-- Start Available data --
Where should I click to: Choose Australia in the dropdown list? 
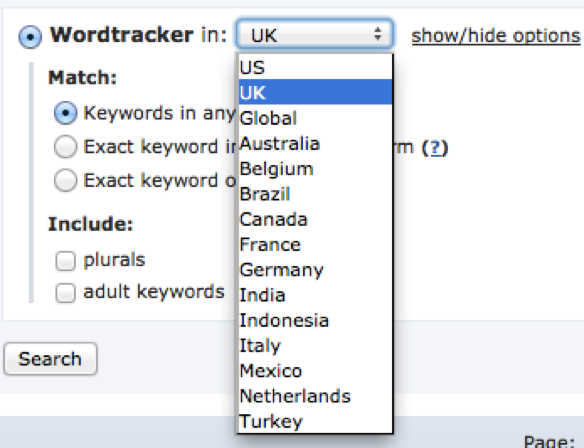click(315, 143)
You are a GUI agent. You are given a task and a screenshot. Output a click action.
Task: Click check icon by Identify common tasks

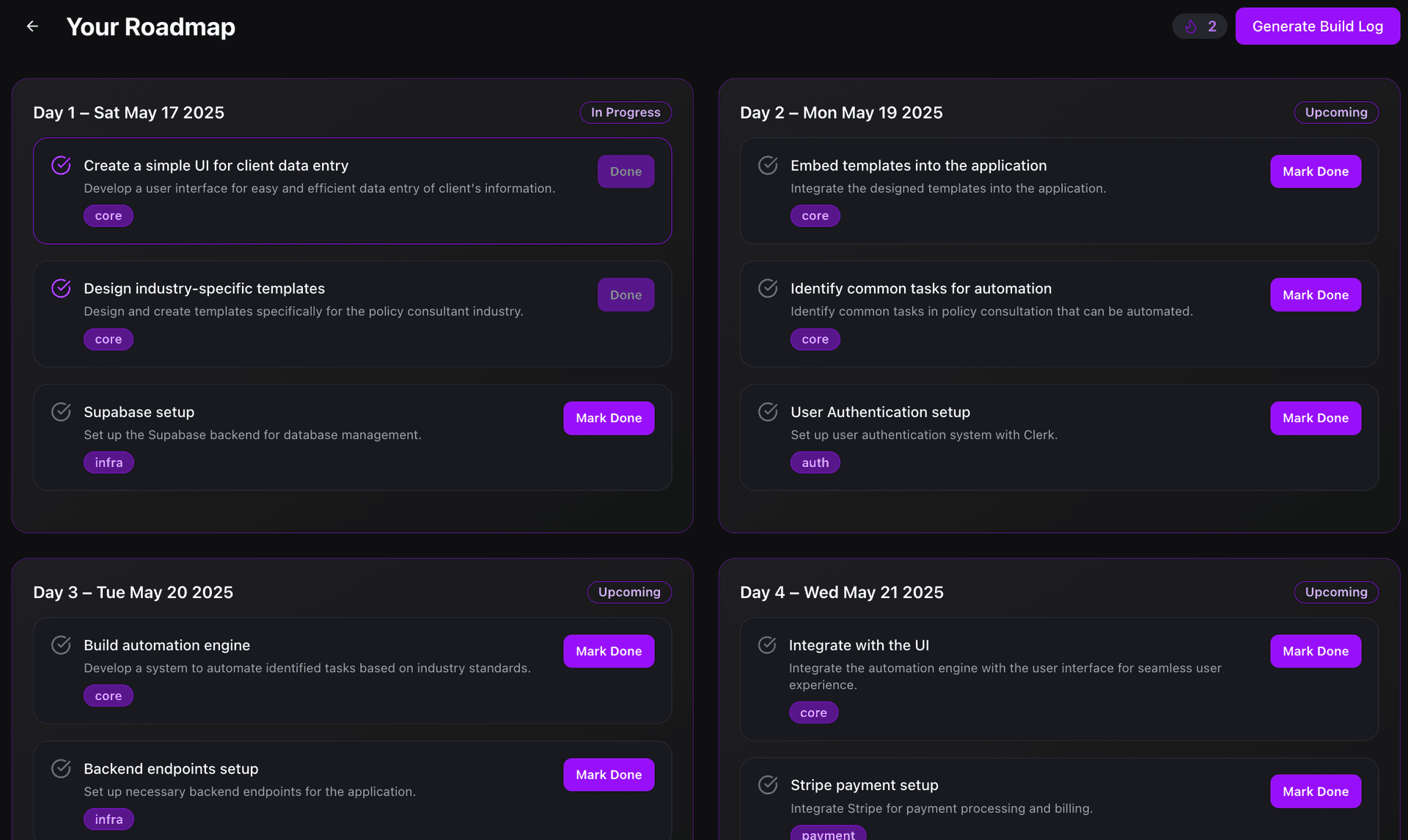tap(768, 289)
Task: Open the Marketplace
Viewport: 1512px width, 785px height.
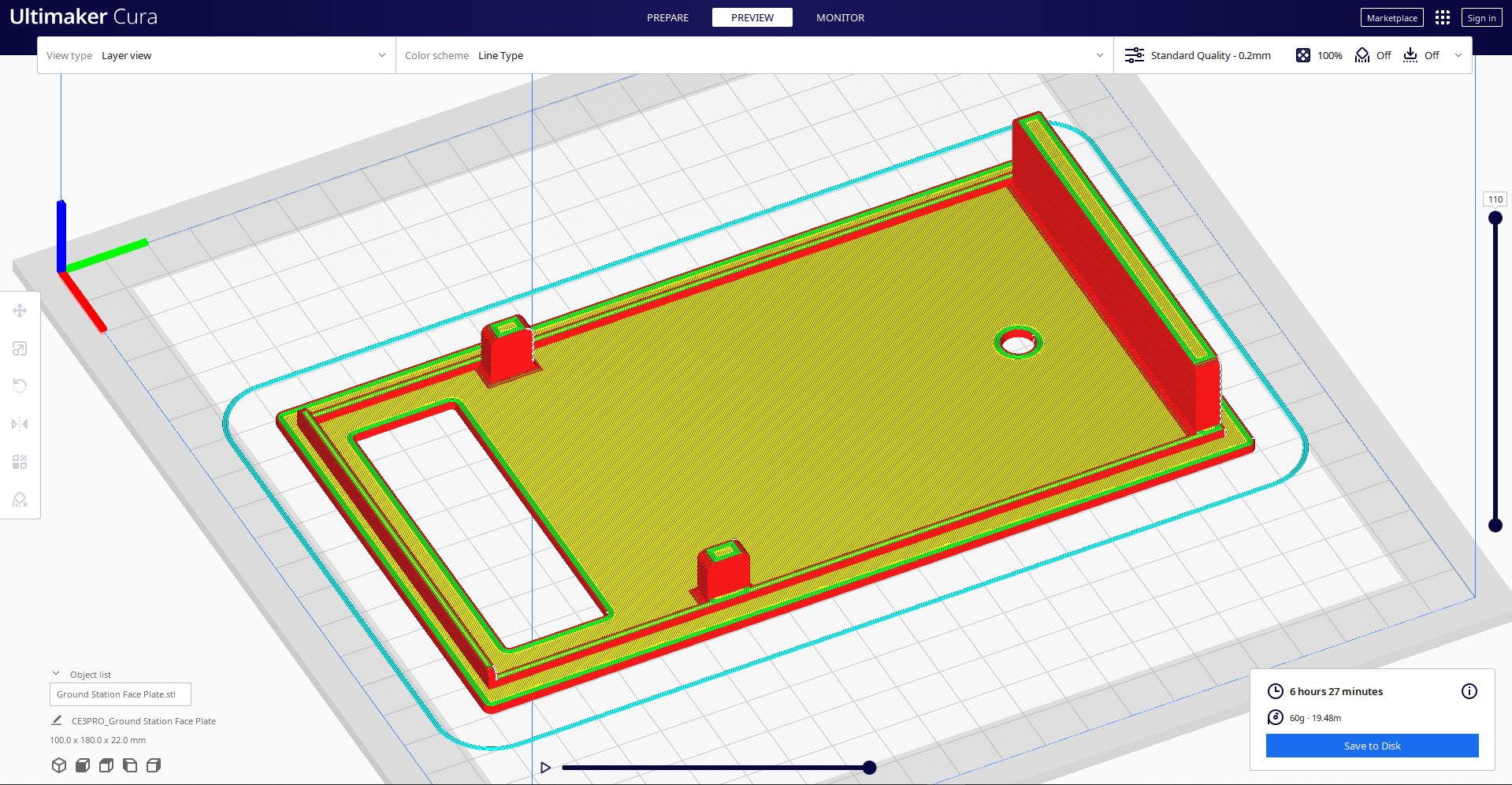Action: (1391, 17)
-- End Available data --
• [Problem requirements]:
Give the rows above as a numbered list, one item per line. Leave out blank lines and the pictures.

• [Full solution]:
1. Where should I click to: Choose Australia in the dropdown list? 
2. click(315, 143)
3. You are a GUI agent. You are given a task and a screenshot. Output a click action.
4. Task: Click check icon by Identify common tasks
5. tap(768, 289)
6. Task: Open the Marketplace
7. Viewport: 1512px width, 785px height.
8. Action: (1391, 17)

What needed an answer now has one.